The request:
Pick out every line of the data below that contains the string "Open" (case-sensitive) and copy each one.

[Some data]
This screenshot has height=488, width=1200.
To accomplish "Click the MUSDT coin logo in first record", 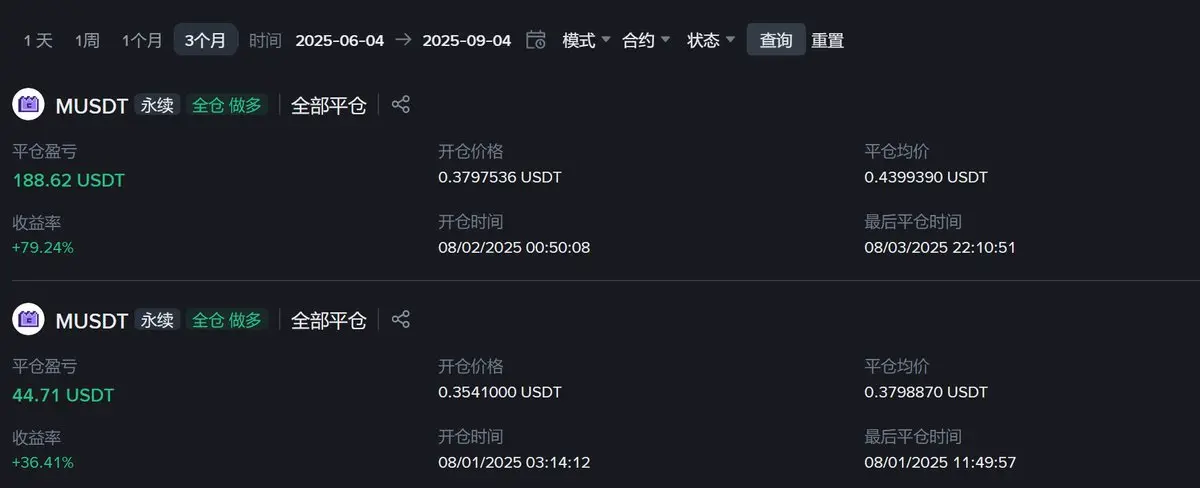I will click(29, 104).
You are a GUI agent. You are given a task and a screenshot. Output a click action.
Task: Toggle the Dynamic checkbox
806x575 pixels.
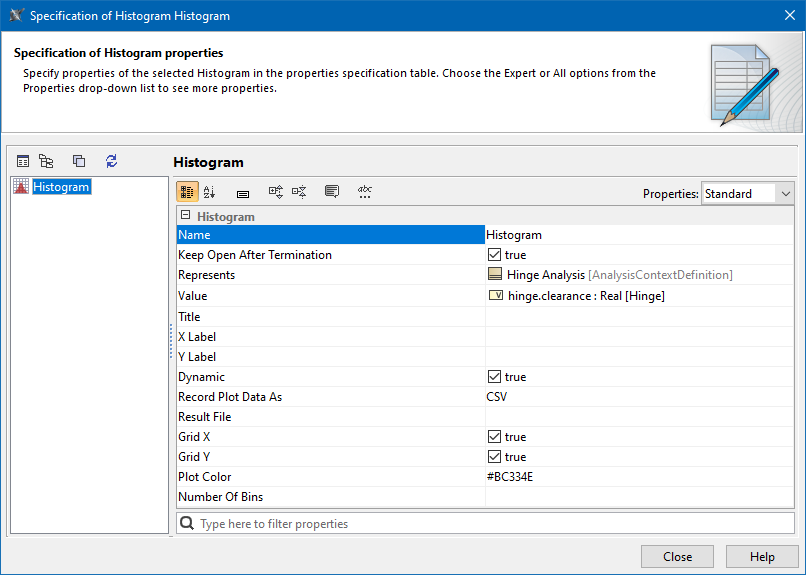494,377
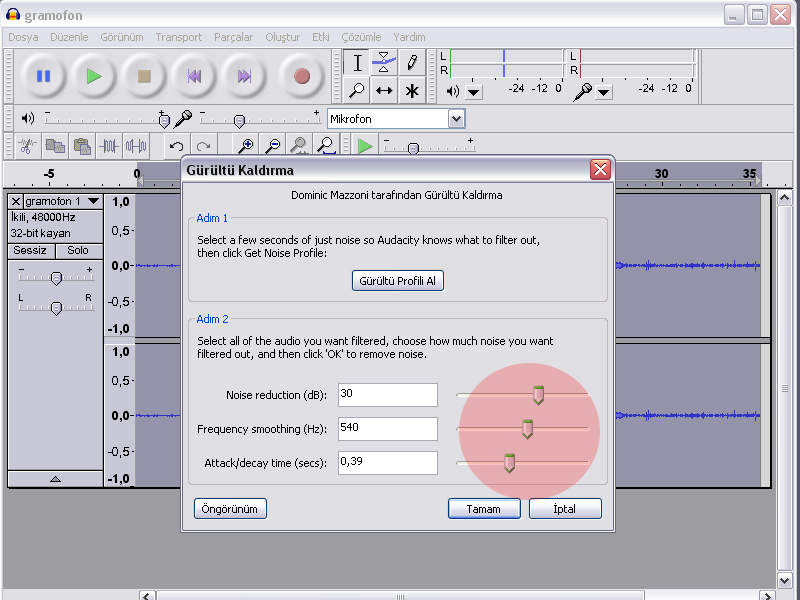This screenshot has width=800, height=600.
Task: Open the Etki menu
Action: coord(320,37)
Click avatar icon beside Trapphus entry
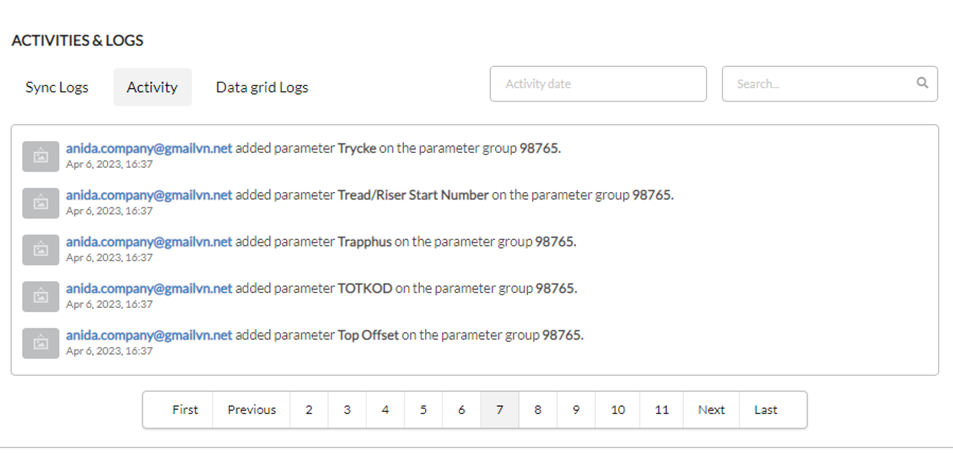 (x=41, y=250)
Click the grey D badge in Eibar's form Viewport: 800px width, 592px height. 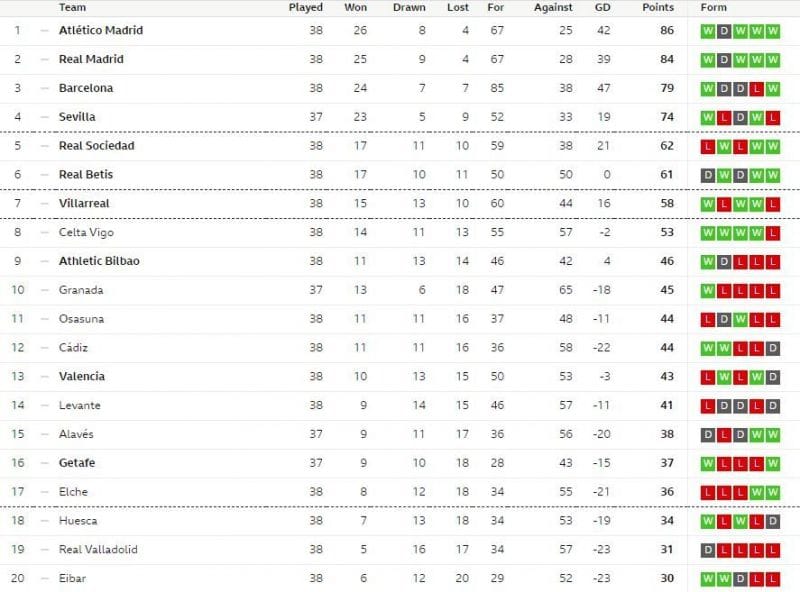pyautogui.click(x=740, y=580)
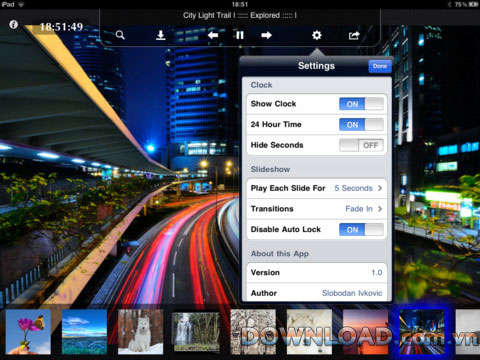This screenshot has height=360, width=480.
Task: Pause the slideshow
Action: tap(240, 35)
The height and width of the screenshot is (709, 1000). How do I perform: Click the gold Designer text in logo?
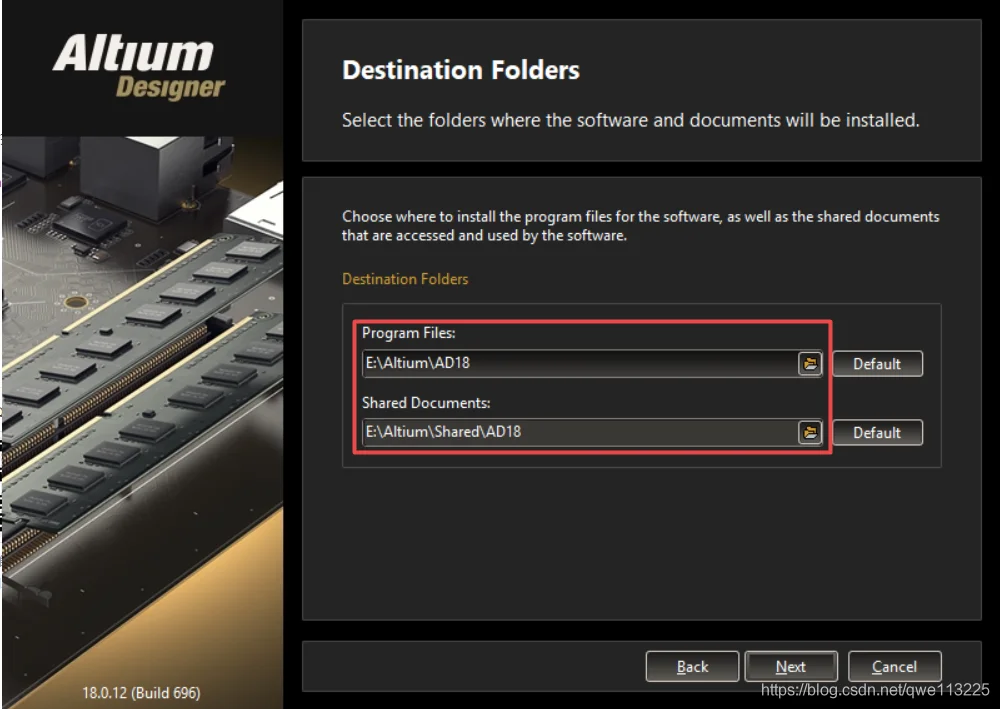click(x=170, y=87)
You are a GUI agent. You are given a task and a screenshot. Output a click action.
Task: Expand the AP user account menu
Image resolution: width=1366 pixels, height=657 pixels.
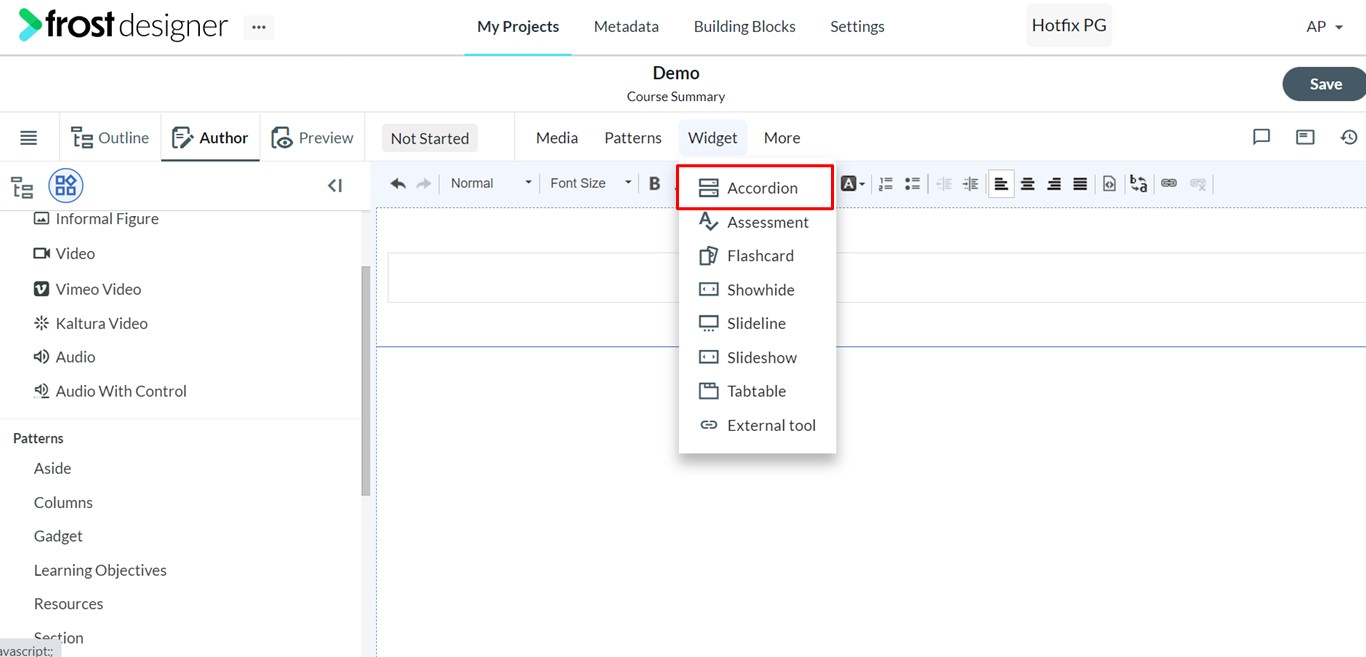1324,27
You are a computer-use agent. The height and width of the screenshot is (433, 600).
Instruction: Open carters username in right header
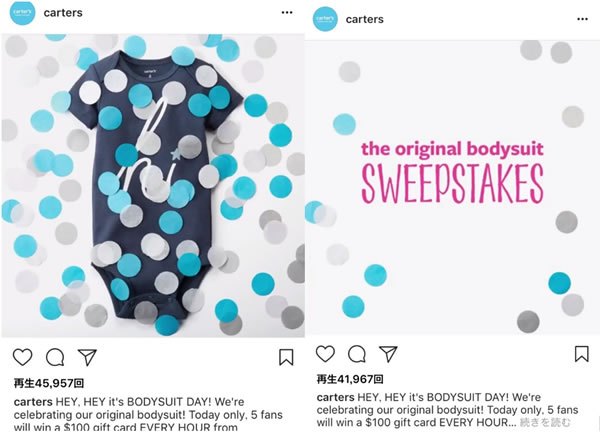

Exercise result:
Task: Open the Etki menu
Instruction: Open carters username in right header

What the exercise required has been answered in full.